• **Your instructions**: In the passage on graph-based program verification, what does the dual-graph architecture gain by increasing VC discharge?

-- begin Passage --

A distinctive claim (per experimental results) is that this dual-graph architecture achieves both higher efficiency (by pruning) and effectiveness (by increasing VC discharge) in benchmarks where purely syntactic or symbol-counting heuristics fail to scale.

6. Implications and Future Directions

The graph-based strategy consolidates program semantics, logical deduction, and proof relevance into unified computational structures—allowing for:

• Modular decomposition and analysis of large-scale verification conditions, with natural support for rich axiomatic and context extensions (quantifiers, theory-specific constructs).
• Tunable, incremental deepening of axiom inclusion, critical in interactive verification workflows or when dealing with multiple back-end provers.
• Potential integration with other graph-theoretic techniques including dependency slicing, symbolic execution on program graphs, or dynamic graph-based invariant inference.

-- end Passage --
-- begin Recorded data --

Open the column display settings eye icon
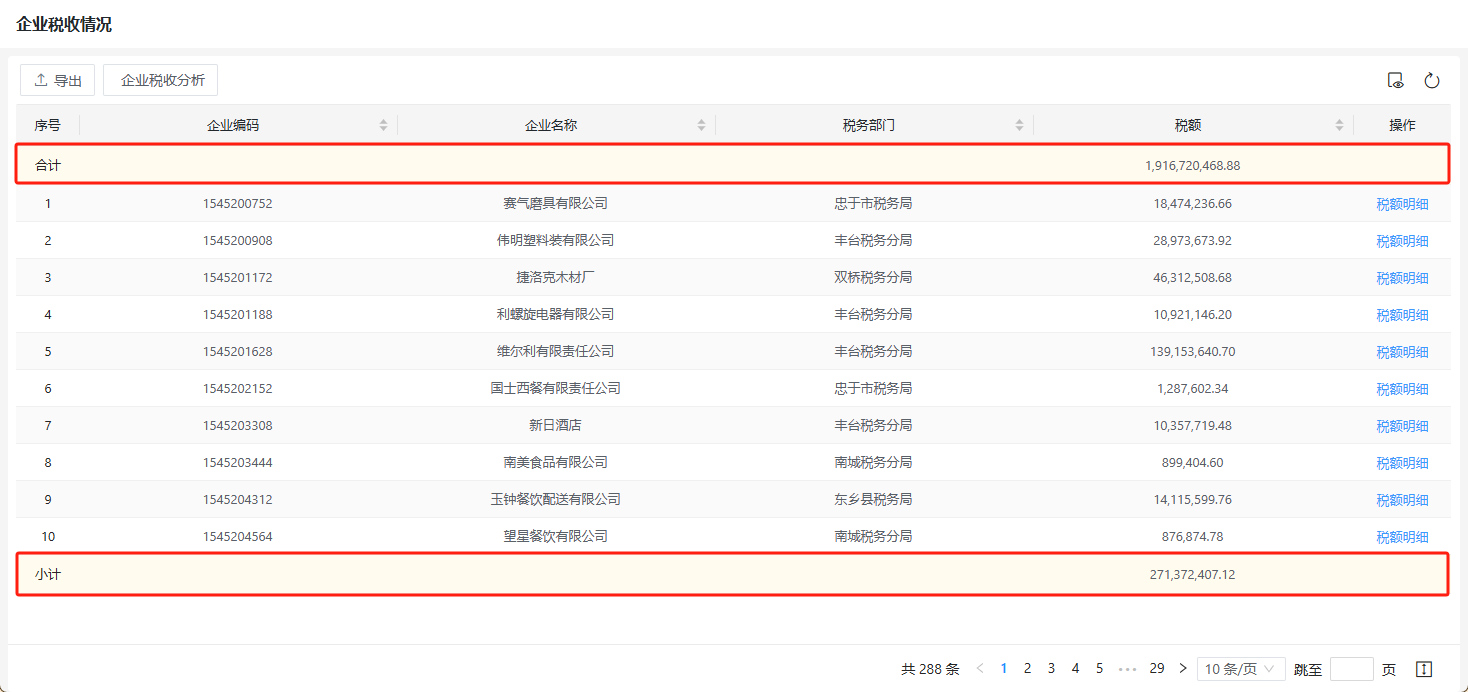1468x692 pixels. 1395,81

-- end Recorded data --

• **Output below**: Effectiveness.